### Exercise goal:
Reproduce, word for word, the part of the listing that opens with the line containing "You are a computer-use agent. Screen dimensions: 942x927" and closes with the line containing "Looking at the screenshot, I should [x=16, y=14].", including both of those lines.

### Stored rows:
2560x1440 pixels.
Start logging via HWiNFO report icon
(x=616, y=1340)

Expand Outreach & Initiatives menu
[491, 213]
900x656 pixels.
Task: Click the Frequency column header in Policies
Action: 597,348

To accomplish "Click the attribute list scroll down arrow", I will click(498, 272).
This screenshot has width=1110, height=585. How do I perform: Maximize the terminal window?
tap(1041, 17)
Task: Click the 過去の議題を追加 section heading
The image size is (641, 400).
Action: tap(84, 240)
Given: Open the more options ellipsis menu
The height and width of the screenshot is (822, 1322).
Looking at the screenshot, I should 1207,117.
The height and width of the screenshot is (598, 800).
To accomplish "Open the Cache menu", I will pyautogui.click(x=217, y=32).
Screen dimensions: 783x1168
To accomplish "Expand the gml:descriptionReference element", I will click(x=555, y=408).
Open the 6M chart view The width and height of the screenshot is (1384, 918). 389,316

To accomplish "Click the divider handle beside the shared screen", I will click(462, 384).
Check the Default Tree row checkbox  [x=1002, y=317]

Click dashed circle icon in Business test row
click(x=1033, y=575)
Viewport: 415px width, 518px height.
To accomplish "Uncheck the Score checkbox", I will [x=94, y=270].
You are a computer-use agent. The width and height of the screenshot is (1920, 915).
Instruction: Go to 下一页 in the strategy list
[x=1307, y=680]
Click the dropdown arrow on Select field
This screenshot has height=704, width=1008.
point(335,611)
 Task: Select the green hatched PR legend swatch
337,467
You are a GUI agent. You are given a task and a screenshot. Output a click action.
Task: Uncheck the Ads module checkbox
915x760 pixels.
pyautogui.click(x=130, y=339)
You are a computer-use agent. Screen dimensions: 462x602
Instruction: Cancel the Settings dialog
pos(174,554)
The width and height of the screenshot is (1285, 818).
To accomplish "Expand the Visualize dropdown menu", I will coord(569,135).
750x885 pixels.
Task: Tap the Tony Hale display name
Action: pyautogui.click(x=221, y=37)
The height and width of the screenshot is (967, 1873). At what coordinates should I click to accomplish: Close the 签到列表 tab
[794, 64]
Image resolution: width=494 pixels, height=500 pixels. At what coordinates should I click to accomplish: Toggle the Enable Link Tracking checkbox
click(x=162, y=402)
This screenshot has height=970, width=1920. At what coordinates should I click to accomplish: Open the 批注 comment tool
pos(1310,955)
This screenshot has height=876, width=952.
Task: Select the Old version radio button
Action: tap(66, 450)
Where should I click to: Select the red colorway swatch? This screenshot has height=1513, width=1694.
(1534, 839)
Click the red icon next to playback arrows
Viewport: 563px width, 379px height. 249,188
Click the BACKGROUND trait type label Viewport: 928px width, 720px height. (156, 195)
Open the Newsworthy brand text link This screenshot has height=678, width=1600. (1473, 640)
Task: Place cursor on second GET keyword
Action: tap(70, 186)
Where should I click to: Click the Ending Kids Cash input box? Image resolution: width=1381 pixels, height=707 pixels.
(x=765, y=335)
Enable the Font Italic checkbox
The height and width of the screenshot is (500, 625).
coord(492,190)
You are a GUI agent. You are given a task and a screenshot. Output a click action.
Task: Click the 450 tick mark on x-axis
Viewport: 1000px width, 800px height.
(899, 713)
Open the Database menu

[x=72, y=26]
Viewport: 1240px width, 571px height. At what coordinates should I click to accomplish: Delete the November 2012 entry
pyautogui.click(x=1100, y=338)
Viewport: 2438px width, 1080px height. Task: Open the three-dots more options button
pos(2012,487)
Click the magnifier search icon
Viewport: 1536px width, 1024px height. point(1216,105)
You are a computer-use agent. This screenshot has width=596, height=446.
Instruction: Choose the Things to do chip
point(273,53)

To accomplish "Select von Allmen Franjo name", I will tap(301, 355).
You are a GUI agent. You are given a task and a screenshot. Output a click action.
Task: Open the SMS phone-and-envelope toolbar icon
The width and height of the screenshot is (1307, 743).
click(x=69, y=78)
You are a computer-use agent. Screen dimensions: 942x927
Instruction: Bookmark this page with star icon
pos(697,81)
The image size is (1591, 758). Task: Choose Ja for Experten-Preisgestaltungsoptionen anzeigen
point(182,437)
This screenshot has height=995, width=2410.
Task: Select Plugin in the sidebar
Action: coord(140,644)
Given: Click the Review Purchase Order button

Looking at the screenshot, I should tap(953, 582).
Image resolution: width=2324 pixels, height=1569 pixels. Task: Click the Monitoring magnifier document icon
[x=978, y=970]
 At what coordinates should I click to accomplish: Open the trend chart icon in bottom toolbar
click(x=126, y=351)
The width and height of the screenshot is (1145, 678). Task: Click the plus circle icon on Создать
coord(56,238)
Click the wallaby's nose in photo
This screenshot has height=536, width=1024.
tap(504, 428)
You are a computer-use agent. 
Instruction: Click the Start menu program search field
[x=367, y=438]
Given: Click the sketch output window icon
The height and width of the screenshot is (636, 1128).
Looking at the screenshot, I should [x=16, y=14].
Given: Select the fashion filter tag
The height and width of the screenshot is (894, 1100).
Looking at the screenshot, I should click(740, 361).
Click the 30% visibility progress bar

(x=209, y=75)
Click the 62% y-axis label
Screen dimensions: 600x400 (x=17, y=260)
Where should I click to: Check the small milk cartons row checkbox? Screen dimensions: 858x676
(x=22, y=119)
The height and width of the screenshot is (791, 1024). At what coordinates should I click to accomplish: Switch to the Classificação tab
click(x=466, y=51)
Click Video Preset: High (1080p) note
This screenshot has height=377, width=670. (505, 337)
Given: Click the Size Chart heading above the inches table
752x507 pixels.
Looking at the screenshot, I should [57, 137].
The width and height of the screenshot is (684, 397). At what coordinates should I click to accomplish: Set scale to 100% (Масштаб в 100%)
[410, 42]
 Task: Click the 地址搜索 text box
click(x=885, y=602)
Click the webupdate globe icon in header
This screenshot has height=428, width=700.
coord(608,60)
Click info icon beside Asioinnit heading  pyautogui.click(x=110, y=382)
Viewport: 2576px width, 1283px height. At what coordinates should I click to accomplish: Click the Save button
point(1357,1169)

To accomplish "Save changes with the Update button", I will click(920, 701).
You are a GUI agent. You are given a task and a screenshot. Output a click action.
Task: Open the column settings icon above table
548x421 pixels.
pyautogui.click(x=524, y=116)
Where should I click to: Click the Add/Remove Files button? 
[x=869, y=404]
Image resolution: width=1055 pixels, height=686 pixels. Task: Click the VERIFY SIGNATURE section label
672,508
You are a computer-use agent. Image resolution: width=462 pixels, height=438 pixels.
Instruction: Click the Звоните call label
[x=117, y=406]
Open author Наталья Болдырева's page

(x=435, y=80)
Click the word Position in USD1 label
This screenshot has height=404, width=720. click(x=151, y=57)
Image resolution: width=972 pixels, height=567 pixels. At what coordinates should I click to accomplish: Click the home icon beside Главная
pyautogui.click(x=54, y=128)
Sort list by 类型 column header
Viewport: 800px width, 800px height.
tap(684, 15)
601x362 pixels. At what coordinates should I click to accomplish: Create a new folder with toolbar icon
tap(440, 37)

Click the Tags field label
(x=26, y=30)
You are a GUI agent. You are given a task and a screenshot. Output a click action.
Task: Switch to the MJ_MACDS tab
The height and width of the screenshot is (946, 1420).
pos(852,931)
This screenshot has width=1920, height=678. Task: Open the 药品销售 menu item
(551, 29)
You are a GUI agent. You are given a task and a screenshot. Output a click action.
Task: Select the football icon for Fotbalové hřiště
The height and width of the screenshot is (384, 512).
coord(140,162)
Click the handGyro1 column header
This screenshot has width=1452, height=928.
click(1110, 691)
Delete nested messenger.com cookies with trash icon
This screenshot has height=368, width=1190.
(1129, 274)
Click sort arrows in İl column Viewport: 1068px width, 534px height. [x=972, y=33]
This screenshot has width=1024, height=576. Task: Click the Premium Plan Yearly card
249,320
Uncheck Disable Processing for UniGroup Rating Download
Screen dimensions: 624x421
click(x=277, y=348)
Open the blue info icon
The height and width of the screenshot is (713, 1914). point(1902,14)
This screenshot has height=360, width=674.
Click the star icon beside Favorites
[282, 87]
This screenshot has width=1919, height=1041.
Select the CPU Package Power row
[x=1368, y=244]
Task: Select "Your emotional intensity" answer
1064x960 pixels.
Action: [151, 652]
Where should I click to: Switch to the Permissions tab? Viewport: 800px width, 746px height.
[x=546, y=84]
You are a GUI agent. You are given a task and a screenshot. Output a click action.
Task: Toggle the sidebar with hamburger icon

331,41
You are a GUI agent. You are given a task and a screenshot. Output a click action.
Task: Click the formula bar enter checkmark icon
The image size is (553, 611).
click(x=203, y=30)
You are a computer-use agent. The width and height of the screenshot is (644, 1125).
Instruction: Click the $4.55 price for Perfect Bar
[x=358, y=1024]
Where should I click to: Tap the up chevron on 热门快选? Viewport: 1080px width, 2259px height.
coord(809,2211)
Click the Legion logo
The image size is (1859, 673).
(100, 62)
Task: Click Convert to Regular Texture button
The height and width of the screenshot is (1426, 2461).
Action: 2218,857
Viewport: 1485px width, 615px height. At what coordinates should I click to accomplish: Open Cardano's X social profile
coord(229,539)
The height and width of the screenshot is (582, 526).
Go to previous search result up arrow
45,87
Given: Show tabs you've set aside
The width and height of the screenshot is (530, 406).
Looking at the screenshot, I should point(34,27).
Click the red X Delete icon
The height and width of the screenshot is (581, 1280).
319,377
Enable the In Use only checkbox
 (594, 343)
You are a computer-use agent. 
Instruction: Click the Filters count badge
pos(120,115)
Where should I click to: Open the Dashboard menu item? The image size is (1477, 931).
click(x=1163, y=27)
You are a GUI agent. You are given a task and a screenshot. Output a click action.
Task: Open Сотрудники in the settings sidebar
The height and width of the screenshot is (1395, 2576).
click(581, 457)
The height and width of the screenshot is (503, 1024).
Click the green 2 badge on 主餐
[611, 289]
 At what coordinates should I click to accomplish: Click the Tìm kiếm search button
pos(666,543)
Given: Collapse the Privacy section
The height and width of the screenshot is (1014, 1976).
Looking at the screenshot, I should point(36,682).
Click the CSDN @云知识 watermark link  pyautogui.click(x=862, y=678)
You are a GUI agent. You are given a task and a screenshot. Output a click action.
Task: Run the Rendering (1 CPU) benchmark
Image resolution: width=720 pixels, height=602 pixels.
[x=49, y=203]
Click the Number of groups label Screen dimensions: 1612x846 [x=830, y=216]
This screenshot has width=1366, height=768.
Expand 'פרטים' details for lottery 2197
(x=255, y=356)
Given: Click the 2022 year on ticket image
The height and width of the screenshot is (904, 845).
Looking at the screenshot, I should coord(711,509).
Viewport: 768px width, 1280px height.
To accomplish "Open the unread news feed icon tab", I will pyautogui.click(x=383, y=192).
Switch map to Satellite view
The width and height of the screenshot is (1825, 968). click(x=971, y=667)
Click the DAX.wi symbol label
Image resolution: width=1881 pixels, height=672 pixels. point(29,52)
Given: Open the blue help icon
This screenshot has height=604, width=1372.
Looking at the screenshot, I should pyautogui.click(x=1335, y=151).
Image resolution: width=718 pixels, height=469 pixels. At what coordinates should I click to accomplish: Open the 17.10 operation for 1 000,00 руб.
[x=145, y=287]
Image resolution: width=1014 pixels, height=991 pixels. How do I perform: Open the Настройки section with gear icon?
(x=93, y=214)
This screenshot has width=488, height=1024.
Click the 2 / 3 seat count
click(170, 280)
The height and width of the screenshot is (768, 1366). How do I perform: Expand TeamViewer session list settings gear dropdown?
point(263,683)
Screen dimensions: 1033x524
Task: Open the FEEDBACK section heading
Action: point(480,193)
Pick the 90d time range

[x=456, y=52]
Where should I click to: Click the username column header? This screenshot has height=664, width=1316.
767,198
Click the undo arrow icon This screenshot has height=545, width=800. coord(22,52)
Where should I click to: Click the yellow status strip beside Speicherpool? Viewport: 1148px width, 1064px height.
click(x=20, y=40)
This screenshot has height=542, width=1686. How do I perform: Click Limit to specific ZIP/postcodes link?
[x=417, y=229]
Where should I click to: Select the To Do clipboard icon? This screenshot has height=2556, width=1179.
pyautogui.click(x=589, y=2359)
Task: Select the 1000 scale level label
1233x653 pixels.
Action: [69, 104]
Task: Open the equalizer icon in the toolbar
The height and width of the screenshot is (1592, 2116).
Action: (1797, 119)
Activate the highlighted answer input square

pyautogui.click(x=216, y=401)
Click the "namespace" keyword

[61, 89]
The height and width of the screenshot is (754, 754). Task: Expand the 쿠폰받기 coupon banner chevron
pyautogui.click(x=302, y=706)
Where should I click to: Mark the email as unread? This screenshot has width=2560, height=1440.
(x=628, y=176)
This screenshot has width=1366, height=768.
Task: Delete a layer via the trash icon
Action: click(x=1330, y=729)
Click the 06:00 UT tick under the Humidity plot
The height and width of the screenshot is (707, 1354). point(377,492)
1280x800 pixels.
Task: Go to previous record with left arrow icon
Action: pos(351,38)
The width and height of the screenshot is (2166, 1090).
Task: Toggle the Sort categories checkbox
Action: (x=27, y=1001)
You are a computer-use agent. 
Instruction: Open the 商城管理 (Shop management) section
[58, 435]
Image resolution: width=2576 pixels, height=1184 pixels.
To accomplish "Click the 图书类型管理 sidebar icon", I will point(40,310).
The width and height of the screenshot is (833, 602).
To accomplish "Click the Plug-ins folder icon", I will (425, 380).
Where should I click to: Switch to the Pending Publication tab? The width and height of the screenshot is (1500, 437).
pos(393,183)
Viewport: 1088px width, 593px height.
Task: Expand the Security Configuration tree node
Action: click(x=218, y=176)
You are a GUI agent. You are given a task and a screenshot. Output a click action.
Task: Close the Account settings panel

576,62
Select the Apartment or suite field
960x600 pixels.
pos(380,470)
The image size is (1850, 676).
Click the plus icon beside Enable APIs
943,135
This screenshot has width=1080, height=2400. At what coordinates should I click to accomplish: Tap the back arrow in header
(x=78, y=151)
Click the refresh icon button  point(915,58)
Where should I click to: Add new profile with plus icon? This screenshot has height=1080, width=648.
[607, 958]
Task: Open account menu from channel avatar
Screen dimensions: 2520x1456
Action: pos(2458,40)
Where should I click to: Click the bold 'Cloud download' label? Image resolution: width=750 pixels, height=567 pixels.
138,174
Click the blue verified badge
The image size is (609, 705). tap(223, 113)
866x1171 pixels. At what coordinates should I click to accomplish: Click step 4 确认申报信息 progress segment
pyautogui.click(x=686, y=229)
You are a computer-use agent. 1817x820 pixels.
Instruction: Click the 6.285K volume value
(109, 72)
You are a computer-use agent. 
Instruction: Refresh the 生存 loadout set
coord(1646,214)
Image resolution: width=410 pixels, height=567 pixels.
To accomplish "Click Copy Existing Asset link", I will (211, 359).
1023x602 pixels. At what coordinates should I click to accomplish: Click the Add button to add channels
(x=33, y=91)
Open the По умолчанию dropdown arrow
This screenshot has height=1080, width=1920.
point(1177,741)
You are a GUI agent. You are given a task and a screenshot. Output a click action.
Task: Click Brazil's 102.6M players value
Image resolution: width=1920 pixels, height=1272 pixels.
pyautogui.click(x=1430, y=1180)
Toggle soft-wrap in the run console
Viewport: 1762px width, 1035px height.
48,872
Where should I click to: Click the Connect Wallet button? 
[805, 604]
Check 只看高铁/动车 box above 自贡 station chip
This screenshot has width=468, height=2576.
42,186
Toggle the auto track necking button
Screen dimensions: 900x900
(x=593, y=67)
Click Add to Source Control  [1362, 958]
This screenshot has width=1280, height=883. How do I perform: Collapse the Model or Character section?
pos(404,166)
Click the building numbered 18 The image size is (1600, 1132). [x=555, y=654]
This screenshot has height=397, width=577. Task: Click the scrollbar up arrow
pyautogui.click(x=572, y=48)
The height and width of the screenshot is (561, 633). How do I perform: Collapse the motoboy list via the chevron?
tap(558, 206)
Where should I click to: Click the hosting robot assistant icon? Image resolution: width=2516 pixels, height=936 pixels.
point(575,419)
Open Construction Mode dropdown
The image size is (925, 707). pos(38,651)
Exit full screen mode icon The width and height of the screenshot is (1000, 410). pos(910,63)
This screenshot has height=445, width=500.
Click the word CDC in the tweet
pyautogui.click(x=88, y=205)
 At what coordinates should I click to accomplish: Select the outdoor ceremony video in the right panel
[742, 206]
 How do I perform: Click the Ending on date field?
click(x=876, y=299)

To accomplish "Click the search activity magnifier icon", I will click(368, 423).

### Task solution:
You are a computer-use agent. Screen dimensions: 942x927
Instruction: Bookmark this page with star icon
pos(697,81)
The image size is (1591, 758). Task: Choose Ja for Experten-Preisgestaltungsoptionen anzeigen
point(182,437)
This screenshot has height=995, width=2410.
Task: Select Plugin in the sidebar
Action: coord(140,644)
Given: Click the Review Purchase Order button

Looking at the screenshot, I should tap(953, 582).
Image resolution: width=2324 pixels, height=1569 pixels. Task: Click the Monitoring magnifier document icon
[x=978, y=970]
 At what coordinates should I click to accomplish: Open the trend chart icon in bottom toolbar
click(x=126, y=351)
The width and height of the screenshot is (1145, 678). Task: Click the plus circle icon on Создать
coord(56,238)
Click the wallaby's nose in photo
This screenshot has height=536, width=1024.
tap(504, 428)
You are a computer-use agent. 
Instruction: Click the Start menu program search field
[x=367, y=438]
Given: Click the sketch output window icon
The height and width of the screenshot is (636, 1128).
Looking at the screenshot, I should [x=16, y=14].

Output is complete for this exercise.